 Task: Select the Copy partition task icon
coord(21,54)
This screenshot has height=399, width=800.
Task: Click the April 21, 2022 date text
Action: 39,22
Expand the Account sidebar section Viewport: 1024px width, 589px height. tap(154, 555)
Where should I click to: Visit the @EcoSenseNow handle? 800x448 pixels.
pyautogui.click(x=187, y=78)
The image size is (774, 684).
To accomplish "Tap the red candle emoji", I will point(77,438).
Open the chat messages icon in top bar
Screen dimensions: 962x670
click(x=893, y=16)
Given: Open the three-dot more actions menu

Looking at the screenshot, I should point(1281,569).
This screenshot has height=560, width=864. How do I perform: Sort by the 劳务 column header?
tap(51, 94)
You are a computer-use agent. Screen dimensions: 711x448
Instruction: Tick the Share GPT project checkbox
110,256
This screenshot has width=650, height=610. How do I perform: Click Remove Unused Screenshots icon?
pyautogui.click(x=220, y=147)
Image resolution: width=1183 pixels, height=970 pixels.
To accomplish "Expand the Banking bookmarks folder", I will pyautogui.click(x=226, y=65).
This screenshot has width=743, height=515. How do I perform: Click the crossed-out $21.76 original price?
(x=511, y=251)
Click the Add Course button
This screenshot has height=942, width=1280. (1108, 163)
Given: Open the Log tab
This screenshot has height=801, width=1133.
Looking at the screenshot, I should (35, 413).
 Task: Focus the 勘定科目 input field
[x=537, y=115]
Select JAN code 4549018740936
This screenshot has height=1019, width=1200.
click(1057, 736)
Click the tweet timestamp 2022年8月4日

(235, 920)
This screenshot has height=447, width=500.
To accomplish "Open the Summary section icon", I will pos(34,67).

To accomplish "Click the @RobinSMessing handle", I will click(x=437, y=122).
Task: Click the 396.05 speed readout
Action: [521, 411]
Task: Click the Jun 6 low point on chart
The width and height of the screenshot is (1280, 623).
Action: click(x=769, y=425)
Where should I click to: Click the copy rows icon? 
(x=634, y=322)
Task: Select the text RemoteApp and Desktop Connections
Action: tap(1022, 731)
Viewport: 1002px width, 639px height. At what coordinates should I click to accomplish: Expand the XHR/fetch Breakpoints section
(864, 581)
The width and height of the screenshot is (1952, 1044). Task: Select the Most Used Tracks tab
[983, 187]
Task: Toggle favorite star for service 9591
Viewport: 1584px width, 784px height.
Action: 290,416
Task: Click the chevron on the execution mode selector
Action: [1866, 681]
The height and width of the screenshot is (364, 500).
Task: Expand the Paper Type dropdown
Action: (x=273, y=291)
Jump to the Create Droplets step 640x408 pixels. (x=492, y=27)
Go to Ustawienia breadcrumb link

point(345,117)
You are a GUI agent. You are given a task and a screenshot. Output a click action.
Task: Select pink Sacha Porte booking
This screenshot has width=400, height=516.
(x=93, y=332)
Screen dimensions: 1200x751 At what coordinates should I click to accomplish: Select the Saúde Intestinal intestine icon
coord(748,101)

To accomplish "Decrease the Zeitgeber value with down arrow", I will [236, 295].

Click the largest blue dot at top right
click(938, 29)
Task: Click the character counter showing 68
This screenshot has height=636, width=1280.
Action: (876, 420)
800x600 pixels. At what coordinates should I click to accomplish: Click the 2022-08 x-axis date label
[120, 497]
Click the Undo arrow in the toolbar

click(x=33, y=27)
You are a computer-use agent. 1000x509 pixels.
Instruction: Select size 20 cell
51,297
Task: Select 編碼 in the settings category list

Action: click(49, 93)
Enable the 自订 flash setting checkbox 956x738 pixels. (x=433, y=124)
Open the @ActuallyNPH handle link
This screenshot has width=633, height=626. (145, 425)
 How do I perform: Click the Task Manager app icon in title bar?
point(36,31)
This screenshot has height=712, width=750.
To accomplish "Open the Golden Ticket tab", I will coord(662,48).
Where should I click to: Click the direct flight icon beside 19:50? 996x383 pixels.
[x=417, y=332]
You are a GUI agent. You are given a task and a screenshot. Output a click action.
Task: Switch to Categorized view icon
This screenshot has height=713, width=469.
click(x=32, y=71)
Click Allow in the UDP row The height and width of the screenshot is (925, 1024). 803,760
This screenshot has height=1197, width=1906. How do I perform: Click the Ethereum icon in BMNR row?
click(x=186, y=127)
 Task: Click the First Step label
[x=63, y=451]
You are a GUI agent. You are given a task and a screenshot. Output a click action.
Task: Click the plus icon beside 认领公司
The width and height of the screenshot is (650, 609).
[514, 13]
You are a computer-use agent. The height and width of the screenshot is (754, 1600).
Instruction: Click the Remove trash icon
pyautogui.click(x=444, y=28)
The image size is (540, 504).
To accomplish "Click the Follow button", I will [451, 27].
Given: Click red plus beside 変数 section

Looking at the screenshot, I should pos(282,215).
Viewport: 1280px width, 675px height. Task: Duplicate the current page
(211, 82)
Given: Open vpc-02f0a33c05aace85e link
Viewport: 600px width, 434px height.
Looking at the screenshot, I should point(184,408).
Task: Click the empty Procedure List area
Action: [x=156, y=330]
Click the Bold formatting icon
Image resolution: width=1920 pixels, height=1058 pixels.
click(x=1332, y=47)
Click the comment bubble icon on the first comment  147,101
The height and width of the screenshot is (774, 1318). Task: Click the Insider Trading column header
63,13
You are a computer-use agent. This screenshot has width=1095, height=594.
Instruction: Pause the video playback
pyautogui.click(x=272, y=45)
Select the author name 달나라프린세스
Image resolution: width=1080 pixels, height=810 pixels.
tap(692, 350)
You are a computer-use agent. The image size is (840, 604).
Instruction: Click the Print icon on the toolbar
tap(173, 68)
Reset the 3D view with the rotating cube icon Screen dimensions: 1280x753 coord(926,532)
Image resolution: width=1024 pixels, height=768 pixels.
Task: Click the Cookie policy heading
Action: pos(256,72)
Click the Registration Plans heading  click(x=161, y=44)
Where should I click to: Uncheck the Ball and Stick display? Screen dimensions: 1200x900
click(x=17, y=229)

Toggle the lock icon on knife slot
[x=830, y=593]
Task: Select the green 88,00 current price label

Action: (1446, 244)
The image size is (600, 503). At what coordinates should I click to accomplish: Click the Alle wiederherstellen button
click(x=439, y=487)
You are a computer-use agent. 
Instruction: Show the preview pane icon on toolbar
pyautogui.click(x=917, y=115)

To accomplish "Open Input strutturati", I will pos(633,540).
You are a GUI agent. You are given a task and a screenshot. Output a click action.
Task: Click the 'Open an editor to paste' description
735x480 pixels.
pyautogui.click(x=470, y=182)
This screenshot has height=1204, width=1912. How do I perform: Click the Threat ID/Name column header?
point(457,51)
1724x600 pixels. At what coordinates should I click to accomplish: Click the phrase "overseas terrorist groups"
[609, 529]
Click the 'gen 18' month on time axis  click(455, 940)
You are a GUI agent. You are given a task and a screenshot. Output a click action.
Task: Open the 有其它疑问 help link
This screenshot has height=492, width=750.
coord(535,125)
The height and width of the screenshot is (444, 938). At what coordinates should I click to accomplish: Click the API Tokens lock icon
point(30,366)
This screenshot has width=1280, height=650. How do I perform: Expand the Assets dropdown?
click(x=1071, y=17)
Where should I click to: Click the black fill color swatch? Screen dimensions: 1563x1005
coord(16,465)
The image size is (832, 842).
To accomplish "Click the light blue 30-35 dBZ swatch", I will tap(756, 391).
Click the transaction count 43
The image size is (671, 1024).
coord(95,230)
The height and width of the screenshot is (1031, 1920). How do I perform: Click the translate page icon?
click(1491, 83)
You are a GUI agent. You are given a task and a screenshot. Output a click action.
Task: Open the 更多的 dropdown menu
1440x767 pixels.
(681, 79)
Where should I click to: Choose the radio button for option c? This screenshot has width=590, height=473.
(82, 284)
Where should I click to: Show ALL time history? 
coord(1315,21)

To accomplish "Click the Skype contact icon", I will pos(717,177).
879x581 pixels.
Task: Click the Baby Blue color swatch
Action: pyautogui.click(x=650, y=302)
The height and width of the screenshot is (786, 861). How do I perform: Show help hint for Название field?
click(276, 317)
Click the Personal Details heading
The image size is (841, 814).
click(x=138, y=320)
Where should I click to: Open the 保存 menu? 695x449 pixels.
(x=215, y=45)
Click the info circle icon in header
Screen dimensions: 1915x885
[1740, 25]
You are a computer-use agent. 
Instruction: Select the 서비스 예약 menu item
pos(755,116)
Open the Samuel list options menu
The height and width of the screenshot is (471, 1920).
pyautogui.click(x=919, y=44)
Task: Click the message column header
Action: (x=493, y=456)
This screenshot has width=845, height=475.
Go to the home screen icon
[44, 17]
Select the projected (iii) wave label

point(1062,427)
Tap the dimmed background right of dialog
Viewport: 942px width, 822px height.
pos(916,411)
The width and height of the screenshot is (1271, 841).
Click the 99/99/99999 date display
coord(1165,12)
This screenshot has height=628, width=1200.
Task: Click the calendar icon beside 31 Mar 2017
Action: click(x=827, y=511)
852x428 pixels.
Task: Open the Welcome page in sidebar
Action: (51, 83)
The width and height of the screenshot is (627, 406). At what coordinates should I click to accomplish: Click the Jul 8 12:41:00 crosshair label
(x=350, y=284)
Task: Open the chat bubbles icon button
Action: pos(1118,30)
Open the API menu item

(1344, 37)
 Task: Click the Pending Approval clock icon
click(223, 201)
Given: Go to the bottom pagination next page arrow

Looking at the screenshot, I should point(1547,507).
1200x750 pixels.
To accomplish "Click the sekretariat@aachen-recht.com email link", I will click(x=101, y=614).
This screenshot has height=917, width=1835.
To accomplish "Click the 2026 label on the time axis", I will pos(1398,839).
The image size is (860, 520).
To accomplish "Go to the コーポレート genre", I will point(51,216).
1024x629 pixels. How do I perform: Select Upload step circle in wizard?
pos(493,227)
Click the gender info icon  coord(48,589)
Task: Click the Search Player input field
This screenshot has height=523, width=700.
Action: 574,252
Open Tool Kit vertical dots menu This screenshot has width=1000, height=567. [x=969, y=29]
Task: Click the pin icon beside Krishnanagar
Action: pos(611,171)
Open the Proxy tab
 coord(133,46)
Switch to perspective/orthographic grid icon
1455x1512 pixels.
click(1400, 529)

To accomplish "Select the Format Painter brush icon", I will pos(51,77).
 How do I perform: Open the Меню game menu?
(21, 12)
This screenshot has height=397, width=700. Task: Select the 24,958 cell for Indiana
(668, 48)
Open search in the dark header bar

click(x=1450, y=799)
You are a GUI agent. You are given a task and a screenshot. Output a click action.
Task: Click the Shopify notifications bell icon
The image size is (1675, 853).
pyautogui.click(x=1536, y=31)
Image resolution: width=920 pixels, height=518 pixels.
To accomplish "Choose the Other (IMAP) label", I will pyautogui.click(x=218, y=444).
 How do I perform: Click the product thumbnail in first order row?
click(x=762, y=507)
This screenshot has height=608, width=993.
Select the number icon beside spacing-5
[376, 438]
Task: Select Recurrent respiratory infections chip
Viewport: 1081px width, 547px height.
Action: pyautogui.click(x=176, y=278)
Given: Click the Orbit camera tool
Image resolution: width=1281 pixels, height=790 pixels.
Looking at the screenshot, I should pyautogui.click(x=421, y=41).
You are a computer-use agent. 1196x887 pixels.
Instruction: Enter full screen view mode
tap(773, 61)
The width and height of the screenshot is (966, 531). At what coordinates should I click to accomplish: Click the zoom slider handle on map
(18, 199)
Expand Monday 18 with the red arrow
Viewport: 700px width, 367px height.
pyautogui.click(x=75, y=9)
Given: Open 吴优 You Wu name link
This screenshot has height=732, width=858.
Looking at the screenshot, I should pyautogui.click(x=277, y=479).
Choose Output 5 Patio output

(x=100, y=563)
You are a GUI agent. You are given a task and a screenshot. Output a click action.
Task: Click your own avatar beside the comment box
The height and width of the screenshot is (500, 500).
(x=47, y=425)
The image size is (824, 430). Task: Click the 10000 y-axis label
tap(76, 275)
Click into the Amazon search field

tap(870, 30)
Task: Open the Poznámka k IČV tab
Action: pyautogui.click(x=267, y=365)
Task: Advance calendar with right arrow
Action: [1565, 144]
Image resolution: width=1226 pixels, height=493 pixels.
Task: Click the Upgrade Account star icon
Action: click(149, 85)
------------------------------------------------------------
#### Your assignment:
Whenever the word "comment" shows up in a line above, copy that line.

#### Response:
Click the comment bubble icon on the first comment  147,101
Task: Click your own avatar beside the comment box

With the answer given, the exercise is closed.